For project planning and model implementation, AI has been used to obtain methodological suggestions and alternative approaches in the following aspects:

- Selection of preprocessing methods: Different strategies for data imputation, variable scaling, and data encoding have been explored.
- Model comparison: Recommendations have been received on how to structure the evaluation of base models versus optimized models through hyperparameter tuning.
- Code improvement: It has helped improve and refactor some code blocks to enhance their efficiency and readability.

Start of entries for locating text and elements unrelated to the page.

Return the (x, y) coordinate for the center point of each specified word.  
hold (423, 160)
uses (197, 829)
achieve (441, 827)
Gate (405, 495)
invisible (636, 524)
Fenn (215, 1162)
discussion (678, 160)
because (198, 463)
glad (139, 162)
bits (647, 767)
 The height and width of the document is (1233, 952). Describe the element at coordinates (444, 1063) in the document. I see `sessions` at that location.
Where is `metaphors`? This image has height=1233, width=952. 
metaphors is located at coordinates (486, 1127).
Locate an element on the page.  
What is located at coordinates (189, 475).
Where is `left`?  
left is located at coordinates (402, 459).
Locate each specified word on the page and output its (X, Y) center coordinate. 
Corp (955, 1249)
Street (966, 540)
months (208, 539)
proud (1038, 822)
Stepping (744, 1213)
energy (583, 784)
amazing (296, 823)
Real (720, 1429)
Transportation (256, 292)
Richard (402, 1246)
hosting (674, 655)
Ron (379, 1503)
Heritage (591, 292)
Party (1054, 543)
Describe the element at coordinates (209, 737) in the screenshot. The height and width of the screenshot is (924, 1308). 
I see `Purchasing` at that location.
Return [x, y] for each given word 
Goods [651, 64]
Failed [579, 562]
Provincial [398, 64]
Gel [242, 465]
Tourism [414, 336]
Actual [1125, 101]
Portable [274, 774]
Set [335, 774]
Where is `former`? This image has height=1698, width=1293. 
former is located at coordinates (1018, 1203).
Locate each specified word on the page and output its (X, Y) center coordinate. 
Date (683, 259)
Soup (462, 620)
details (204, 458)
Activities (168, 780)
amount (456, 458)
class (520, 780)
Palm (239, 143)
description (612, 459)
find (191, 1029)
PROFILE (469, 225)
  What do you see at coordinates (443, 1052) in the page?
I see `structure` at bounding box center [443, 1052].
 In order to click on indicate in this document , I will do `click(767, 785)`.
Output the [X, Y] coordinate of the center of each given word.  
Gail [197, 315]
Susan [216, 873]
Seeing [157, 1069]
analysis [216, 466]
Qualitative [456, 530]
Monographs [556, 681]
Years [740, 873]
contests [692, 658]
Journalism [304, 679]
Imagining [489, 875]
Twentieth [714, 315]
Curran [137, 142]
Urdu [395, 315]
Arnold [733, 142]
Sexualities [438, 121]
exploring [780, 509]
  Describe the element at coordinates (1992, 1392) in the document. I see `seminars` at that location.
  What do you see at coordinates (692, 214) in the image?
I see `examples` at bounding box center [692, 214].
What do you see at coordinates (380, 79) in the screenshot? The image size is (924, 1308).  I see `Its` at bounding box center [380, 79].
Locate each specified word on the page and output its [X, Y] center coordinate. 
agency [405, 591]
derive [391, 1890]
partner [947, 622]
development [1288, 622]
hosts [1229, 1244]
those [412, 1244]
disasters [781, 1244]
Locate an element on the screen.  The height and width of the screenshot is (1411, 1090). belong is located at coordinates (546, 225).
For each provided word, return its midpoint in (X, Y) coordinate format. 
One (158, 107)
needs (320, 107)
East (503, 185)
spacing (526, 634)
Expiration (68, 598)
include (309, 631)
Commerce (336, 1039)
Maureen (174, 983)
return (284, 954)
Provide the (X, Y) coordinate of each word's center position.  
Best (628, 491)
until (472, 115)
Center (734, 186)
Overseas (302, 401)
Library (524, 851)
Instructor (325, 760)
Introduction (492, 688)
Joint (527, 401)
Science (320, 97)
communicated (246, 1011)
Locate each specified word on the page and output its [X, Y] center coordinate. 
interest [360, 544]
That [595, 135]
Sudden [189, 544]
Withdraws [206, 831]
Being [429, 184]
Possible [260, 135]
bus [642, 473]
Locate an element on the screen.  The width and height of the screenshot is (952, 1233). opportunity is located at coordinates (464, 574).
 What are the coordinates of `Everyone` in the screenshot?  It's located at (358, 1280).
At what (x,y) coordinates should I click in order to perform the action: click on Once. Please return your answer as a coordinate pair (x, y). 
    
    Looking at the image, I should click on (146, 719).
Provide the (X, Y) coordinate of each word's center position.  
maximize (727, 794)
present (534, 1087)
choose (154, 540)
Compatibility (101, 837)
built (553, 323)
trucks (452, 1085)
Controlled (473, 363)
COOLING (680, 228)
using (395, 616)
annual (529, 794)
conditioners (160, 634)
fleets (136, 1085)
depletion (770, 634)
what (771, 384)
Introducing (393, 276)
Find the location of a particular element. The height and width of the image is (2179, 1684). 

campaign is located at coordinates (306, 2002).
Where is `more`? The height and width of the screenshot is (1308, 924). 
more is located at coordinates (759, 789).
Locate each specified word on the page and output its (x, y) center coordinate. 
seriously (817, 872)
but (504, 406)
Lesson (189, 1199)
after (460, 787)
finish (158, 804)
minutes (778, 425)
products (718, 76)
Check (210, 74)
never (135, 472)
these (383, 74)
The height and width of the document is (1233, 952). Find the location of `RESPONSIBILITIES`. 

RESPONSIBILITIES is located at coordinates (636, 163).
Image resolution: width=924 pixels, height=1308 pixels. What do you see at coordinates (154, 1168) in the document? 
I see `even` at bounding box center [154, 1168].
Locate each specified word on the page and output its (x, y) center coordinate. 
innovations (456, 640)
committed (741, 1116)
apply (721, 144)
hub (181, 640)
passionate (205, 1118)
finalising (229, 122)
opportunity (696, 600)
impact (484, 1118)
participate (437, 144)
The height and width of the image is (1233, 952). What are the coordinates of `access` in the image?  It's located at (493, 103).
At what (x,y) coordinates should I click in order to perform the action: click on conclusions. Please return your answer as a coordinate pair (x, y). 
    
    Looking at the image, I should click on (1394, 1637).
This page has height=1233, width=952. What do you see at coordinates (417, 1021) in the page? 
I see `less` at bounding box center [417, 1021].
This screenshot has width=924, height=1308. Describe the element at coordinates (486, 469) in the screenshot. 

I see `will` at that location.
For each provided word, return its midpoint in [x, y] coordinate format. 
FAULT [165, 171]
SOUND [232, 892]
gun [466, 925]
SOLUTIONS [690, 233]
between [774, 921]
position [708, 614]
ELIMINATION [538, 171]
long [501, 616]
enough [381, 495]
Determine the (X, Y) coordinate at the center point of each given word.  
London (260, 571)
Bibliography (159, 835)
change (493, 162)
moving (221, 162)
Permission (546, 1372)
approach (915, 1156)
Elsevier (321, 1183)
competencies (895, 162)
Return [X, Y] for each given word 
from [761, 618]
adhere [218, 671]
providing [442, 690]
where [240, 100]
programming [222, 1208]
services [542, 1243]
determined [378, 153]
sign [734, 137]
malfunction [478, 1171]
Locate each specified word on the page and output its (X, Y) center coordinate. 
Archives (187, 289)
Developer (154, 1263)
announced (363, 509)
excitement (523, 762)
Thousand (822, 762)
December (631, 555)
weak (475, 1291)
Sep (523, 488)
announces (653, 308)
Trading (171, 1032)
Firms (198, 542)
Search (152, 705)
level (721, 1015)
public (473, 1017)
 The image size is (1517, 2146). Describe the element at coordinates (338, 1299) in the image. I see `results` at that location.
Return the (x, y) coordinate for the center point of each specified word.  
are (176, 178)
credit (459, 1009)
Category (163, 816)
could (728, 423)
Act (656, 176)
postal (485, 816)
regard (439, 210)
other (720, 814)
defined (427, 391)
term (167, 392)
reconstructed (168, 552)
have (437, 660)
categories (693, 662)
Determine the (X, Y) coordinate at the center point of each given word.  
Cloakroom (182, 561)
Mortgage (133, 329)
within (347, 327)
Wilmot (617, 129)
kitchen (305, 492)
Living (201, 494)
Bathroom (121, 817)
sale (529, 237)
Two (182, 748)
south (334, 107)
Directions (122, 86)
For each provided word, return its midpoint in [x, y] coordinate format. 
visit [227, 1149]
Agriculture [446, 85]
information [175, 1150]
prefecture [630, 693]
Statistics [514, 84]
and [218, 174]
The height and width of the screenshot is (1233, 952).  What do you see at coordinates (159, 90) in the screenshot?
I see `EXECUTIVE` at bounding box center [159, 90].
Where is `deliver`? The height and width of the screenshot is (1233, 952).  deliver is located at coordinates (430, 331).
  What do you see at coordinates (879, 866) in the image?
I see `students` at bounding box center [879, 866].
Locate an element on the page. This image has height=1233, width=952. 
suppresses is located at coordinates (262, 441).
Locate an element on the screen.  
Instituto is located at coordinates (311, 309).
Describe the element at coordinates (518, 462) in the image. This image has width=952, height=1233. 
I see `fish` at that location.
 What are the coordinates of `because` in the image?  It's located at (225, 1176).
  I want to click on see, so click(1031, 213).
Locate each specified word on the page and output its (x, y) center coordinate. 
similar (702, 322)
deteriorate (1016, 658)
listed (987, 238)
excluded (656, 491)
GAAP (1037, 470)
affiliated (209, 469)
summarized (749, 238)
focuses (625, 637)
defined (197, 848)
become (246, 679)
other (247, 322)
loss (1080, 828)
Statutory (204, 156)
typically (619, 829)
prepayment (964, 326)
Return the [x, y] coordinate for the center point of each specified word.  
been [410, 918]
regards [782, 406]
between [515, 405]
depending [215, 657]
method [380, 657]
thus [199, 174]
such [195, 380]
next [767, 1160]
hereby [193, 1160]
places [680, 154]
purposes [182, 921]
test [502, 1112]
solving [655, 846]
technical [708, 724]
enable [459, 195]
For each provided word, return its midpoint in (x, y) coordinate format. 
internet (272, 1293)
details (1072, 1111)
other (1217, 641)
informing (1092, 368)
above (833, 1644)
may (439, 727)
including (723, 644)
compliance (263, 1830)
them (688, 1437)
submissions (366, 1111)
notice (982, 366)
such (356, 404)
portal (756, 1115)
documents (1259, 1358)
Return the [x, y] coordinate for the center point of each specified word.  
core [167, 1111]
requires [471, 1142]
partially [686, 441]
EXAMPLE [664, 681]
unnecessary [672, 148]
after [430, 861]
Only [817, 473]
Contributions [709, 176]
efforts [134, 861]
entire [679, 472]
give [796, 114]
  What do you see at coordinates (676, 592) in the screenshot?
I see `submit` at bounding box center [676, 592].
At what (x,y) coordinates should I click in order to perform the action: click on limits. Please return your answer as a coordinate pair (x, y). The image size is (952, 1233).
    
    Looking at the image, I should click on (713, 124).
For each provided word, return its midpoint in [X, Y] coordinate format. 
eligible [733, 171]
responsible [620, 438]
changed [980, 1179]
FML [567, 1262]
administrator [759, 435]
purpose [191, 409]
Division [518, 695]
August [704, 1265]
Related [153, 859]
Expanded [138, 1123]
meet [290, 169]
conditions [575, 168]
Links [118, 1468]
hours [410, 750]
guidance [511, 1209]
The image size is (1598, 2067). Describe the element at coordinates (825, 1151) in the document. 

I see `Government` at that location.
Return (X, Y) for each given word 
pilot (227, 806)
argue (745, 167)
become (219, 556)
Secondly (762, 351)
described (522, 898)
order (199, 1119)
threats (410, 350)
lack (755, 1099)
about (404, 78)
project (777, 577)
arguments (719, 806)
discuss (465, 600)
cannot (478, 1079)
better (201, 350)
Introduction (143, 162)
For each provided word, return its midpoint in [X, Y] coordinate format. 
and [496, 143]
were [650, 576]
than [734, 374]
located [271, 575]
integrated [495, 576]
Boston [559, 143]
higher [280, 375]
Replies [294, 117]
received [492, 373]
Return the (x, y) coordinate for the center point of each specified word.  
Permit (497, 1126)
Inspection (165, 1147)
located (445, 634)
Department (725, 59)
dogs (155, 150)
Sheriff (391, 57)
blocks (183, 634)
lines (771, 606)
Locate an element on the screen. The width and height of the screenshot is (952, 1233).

However, in some cases, the original idea proved to be better than the AI's recommendation. For example, AI suggested specific hyperparameter ranges for optimization, but the original idea of using a broader range allowed for better exploration and improved model performance. Similarly, while AI recommended a particular imputation strategy, the original approach resulted in more consistent results across different models.


#### __2. Explanation of Concepts__

At certain points during the development, AI has been consulted for detailed explanations on technical aspects such as:

- Meaning and interpretation of metrics like balanced accuracy, TPR, and TNR.
- Differences between internal evaluation (inner evaluation) and external evaluation (outer evaluation).
- Hyperparameter optimization using RandomizedSearchCV and its application in model selection.

#### __3. Support in Documentation Writing__
For the preparation of the report, AI has served as an assistant in:

- Organizing sections and document structure.
- Writing clearer and more concise explanations.
- Formulating conclusions based on the obtained results.
- Style correction and clarity in the exposition of ideas.
- Writing the section 'Use of AI in the Development of the Work'

The use of AI in this work has been strictly as support in the learning process, idea generation, and documentation writing, always supervising and verifying the results without replacing the execution of analyses, code implementation, or result interpretation. All final decisions have been made autonomously, based on the analysis and understanding of the problem.